Un'autopsia, eseguita dopo la sua morte, ha rilevato un orecchio interno dilatato, che aveva sviluppato lesioni nel corso del tempo.

Il genio di Bonn ricorse anche a vare cure per cercare di alleviare le sue sofferenze, come ad esempio fare un bagno tiepido nell'acqua del Danubio, che sembrò aiutare i disturbi di stomaco di Beethoven, ma senza esito sulla sua sordità. "Mi sento più forte e meglio, tranne per il fatto che le mie orecchie cantano e ronzano costantemente, giorno e notte." Un altro rimedio piuttosto bizzarro consisteva nel legare la corteccia bagnata alla parte superiore delle braccia fino a quando non si seccava e produceva vesciche. Naturalmente neanche questo trattamento ebbe alcun esito, se non tenerlo lontano dal pianoforte per due settimane.

Dopo il 1822 rinunciò a cercare cure per il suo udito, provando una serie di apparecchi acustici, come speciali trombe.

La sordità non costituì un impedimento alla sua vena creativa, che faceva affidamento sul fatto che egli aveva ascoltato e suonato musica per i primi tre decenni della sua vita e quindi aveva una precisa conoscenza di come suonavano gli strumenti e le voci e di come farle interagire insieme. La sua sordità si è configurata come un lento deterioramento, piuttosto che un'improvvisa perdita dell’udito; quindi, era in grado di immaginare nella propria mente come sarebbero suonate le sue composizioni.

Le governanti di Beethoven riferirono che, man mano che il suo udito peggiorava, era solito sedersi al pianoforte, e mettersi una matita in bocca, toccandone l'altra estremità con la tavola armonica dello strumento, per sentire la vibrazione delle note. Pur non impedendone la capacità di scrittura musicale, la sordità l’ha inevitabilmente condizionata. Nei suoi primi lavori, quando Beethoven poteva sentire l'intera gamma di frequenze, faceva uso di note più alte nelle sue composizioni. Quando il suo udito si scemò, iniziò a usare le note più basse, che poteva sentire più chiaramente. Durante questo periodo furono scritte diverse opere, tra cui la Sonata al chiaro di luna, la sua unica opera Fidelio e sei sinfonie. Le note alte tornarono nelle sue composizioni verso la fine della sua vita, il che suggerisce che stesse ascoltando le opere prendere forma solo con l’aito della sua immaginazione.
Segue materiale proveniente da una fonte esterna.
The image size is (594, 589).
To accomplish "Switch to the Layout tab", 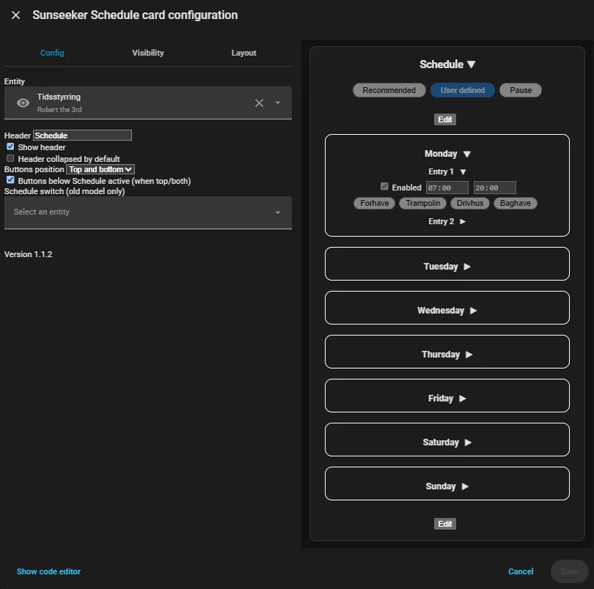I will point(243,53).
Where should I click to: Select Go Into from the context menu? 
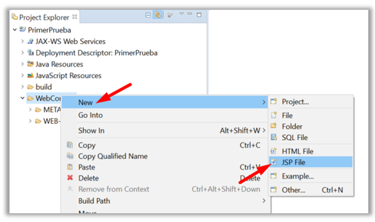(91, 116)
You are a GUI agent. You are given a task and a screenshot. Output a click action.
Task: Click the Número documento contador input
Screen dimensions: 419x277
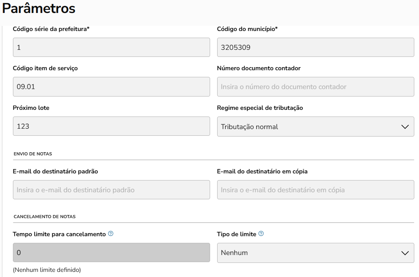click(316, 87)
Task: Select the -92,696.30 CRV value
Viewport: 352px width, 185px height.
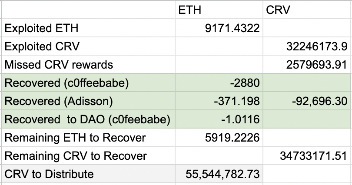Action: tap(319, 102)
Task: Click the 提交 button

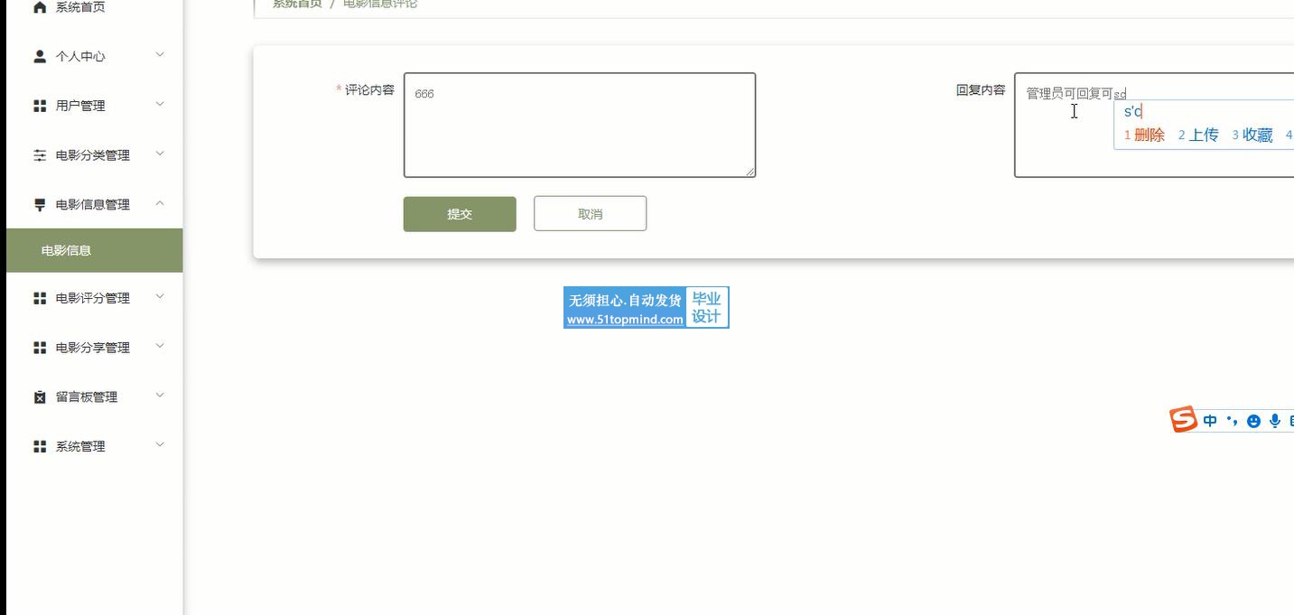Action: pyautogui.click(x=460, y=214)
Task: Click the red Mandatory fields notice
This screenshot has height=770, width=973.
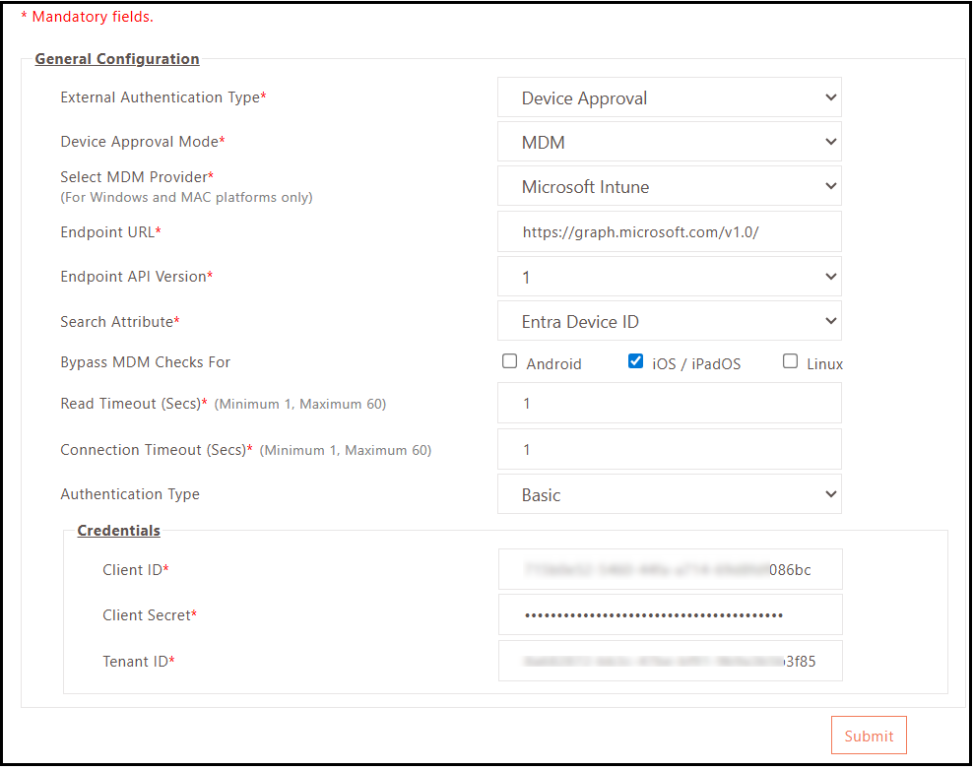Action: (x=88, y=17)
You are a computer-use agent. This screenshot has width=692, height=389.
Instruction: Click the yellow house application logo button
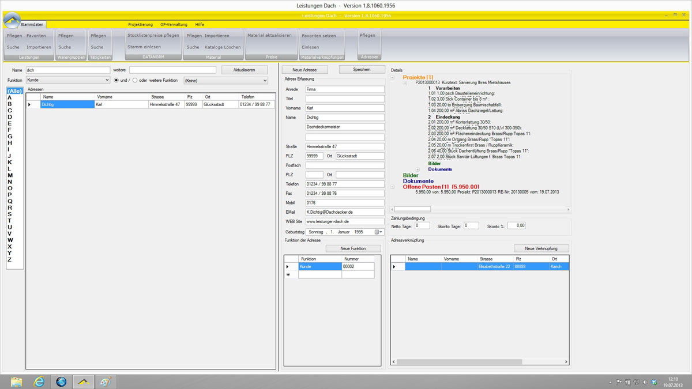(12, 21)
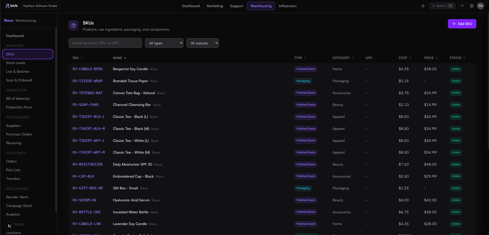Click the round N badge at bottom-left
This screenshot has width=489, height=235.
9,226
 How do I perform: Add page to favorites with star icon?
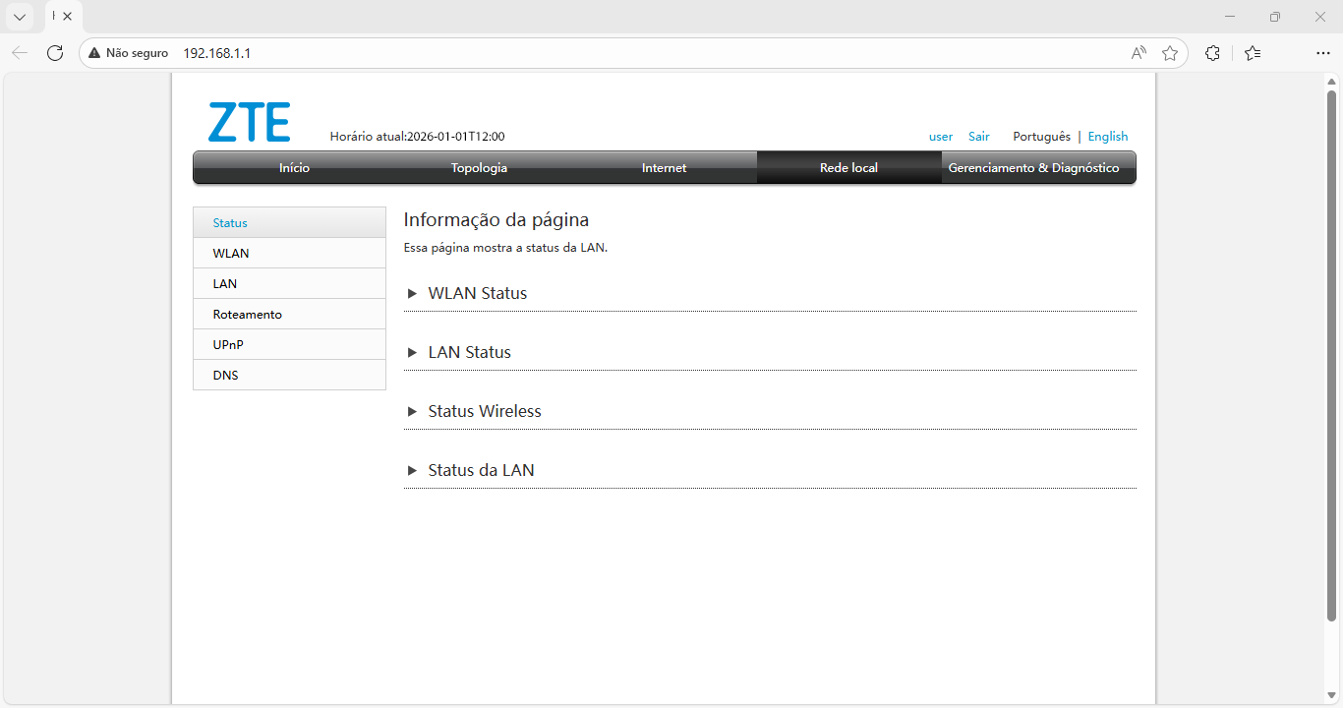click(1170, 53)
Nonostante la sua condizione, il musicista tedesco continuò ad esibirsi. Il compositore Louis Spohr, dopo averlo visto in una prova nel 1814 per il Trio dell'Arciduca, disse: "Nei passaggi forti il ​​povero sordo picchiava sui tasti finché le corde non tintinnavano, nei passaggi meno intensi suonava così piano che interi gruppi di note venivano omessi, al punto che la musica risultava incomprensibile a meno che non si potesse guardare nello spartito. Ero profondamente addolorato per un destino così difficile”.

Quando arrivò la prima della sua imponente sinfonia corale in Re minore, il 7 maggio 1824, tre anni prima della sua morte, Beethoven insistette per dirigerla. L'orchestra assunse, tuttavia, un altro direttore, Michael Umlauf, per affiancare il compositore. La sinfonia, alla fine dell’esecuzione, ricevette un applauso estatico, che Beethoven non poté sentire. La leggenda narra che un giovane contralto, Carolina Unger, si avvicinò al maestro e lo fece voltare verso il pubblico, per vedere l'adorante ovazione tributata alla sua musica eccezionale, nata dalla sua lotta contro una condizione che sembrava renderla impossibile.